REQUEST 1: In the OLED research text, what emission color do devices with a thinner emissive layer of about 70 nm show?

********************

New research out of the University of Mumbai investigates the characteristics and performance of organic light-emitting diodes (OLEDs) fabricated using derivatives of Phenanthroimidazole (Phen-I), specifically focusing on how the thickness of the active emissive layer (EML) influences the color purity and device efficiency of white OLEDs (WOLEDs). The two derivatives studied are differentiated by their functional groups: one has thiophene (referred to as compound 1) and the other has perylene (referred to as compound 2).
When thiophene-based Phen-I is used to form WOLEDs, the color purity of these devices can be tuned by adjusting the thickness of the active layer. Specifically, devices with a thinner EML (~70 nm) exhibit bluish-white emission, while those with a thicker EML (> ~100 nm) show tunable color from bluish-white to almost pure white under different voltages. This tunability and white light emission result from a combination of monomer and electromer emissions. Electromer emission, which becomes more prominent at higher EML thicknesses, indicates stronger intermolecular interactions within the material, leading to the observed voltage-dependent change in color purity.

********************

REQUEST 2: Starting at the beginning of the records and ending after the line that contains "Range Rover (68, 23)", write those lines out again, requests included. Multiply every click coordinate in the answers by 2.45, round to whole numbers with halves rounded up, and leave the pictures out.

********************

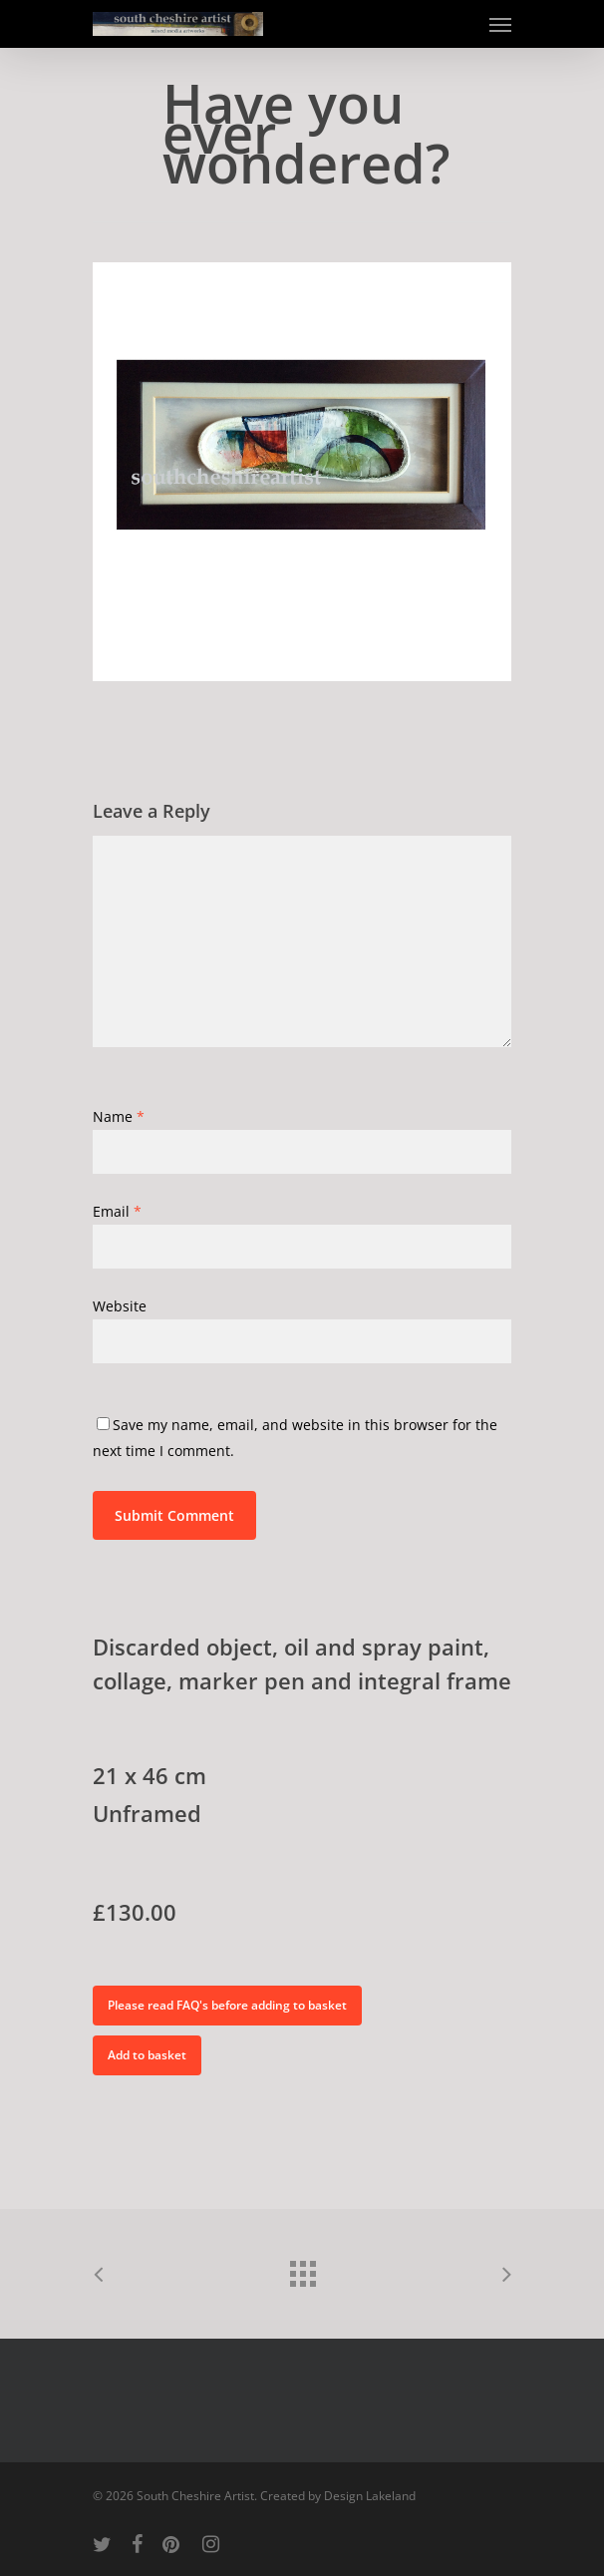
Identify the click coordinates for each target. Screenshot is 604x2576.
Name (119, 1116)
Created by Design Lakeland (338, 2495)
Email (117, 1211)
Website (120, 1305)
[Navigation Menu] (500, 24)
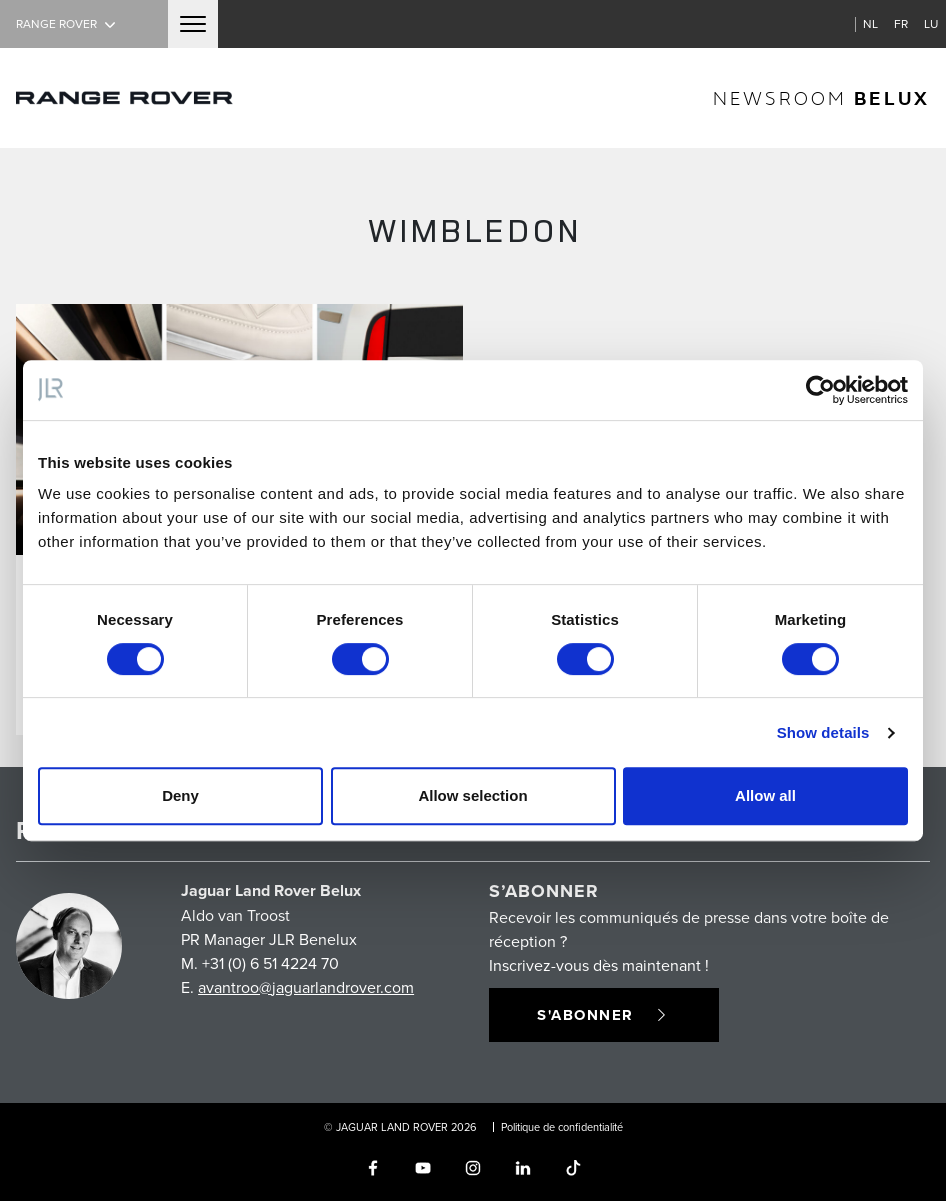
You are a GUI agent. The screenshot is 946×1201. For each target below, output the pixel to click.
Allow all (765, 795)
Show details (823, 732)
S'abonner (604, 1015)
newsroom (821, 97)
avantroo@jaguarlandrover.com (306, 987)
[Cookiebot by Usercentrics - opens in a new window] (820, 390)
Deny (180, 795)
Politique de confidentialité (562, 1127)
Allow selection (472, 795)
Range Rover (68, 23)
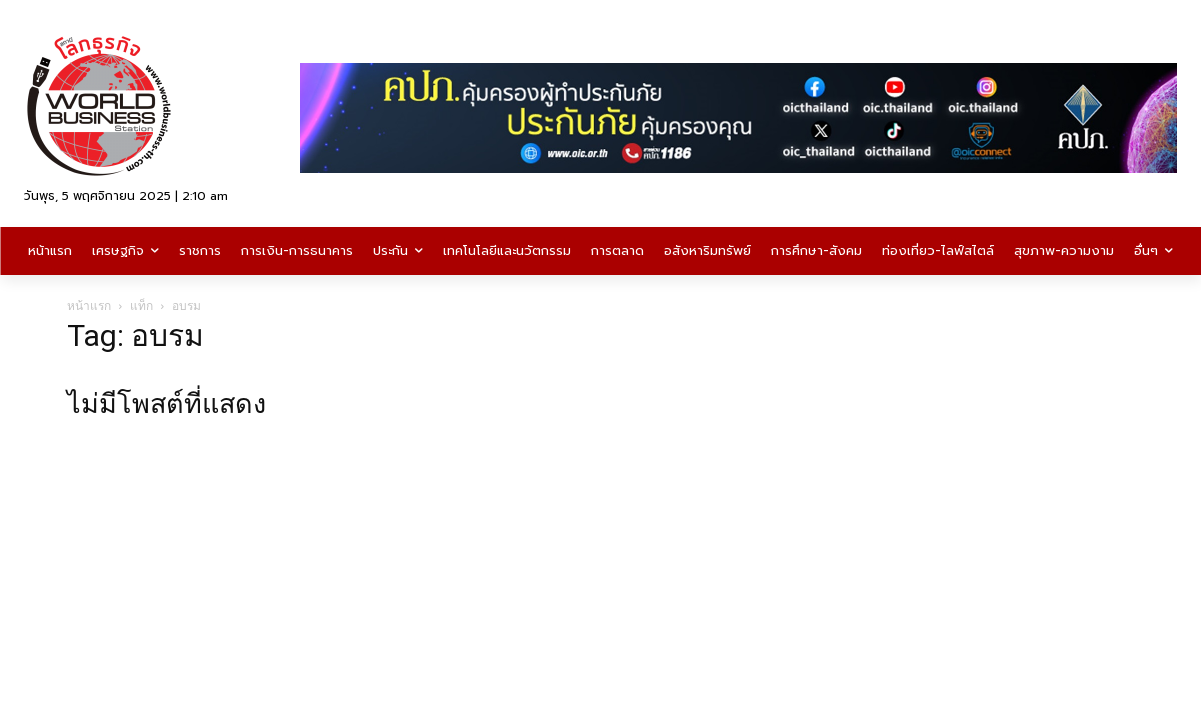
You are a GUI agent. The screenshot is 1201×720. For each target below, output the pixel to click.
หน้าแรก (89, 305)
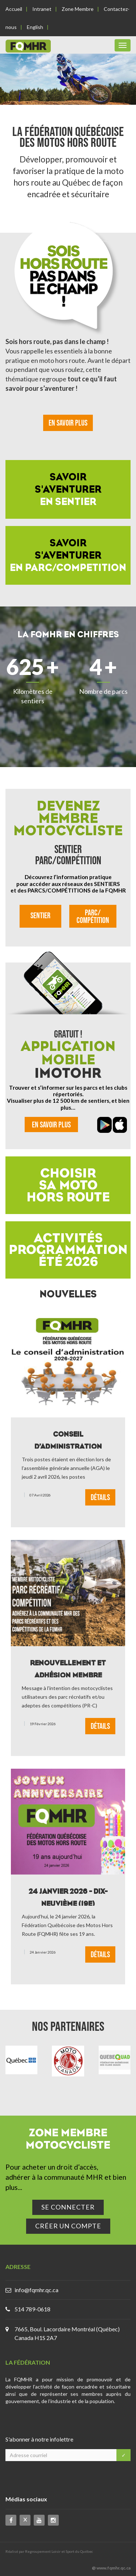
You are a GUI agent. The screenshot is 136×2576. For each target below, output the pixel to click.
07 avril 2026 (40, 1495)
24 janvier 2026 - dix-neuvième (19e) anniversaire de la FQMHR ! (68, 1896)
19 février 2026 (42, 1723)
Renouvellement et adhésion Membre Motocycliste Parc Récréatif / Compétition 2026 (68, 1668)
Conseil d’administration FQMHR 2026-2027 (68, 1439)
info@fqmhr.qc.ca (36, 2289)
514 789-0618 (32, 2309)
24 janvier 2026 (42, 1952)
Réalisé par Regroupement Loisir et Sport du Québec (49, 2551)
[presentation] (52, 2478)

********************

COMPLETE OUTPUT 1: Bluish-white emission.

COMPLETE OUTPUT 2:
Identify the click coordinates for each target. Screenshot is 604x2576.
Name (292, 2734)
Created by Design Lakeland (828, 6113)
Email (287, 2967)
Website (294, 3197)
[Navigation Menu] (1225, 59)
You are a GUI agent. The screenshot is 946×1201. For each target below, output the pixel to click.
Allow all (1874, 1948)
Show details (2016, 1793)
S'abonner (1480, 2487)
newsroom (2011, 238)
avantroo@jaguarlandrover.com (750, 2418)
[Cookiebot by Usercentrics - opens in a new window] (2009, 956)
Deny (441, 1948)
Politique de confidentialité (1377, 2761)
Allow selection (1156, 1948)
Range Rover (167, 56)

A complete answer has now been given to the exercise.